What Are 'In-specie' Pension Contributions?

Published / Last Updated on 12/07/2022

An ‘in-specie’ pension contribution is when an asset such as commercial property or shares owned by you or your employer are ‘transferred’ directly into the ownership of your pension scheme and treated as a contribution with tax relief.

By making a pension ‘contribution’ either you or your employer can claim tax relief or offset against profits as tax relief based upon the value of asset (property or shares) transferred in.

This type of contribution became very attractive with people as you got tax relief on the transferred value and avoiding taxes on their commercial property or rental incomes as well as income taxes on future share dividends and capital gains taxes on future growth.

HMRC appeared never to be that comfortable given the amount of tax relief being granted but also savings on future taxation as investments inside your pension grow and receive income tax free as well as being free from inheritance taxes.
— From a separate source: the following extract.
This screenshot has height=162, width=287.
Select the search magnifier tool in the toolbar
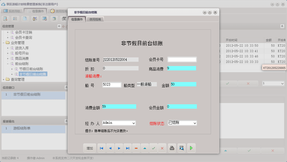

2016 Blocking ‘In-specie’ Starts

In fact, in 2016 HMRC starting blocking such ‘in-specie’ transfers arguing that tax law stated the personal and employer pension contributions must be a monetary amount.

2018 SippChoice v HMRC

At the First Tier Tribunal Hearing (Administered by HM Courts & Tribunals Service and responsible for handling appeals against some decisions made by HMRC).  At the First Tier Tribunal, it was ruled that the definition of monetary contributions paid was sufficient to use assets to pay over a debt e.g., your employer owes you money as they are due to pay pension contributions.

2020 Appeal

On appeal at the Upper Tier Tribunal, the Tribunal over-ruled and said that contributions ‘paid’ must be payments of money and not assets.  In short, any ‘payments’ must be money or in settlement of a contractual debt.  In addition, the Tribunal also stated that HMRC must make its tax guidance much clearer for the public and employers.

2022 HMRC’s New Guidance on ‘In-specie’ Transfers

Payment of a pension contribution must be contractual i.e., a debt is created.  The pension contribution must be paid even if the transfer of an asset fails.  In-specie transfers into pensions of property or shares may be allowed but there are 3 rules to comply with:

  1. A clear contractual obligation on behalf of the contributor to pay a specific amount into the pension e.g., £40,000.  There is a contractual obligation to pay meaning the pension provider can pursue the member or the employer to force a monetary payment.
  2. A separate agreement between the property/asset owner and the pension scheme to sell/buy the asset.
  3. Another separate agreement that the monetary contribution/debt due can be ‘paid for’ offset by the commercial value of the asset transferred.  Meaning that on disposal, the asset owner may also get caught for capital gains tax or corporation tax on disposal ‘sale’ of the property or shares for money or ‘money’s worth’.

Lack of Demand

Many pension scheme providers have stopped accepting ‘in-specie’ transfers as an option for contributions although there are a couple of providers that still do accept ‘in-specie’ transfers.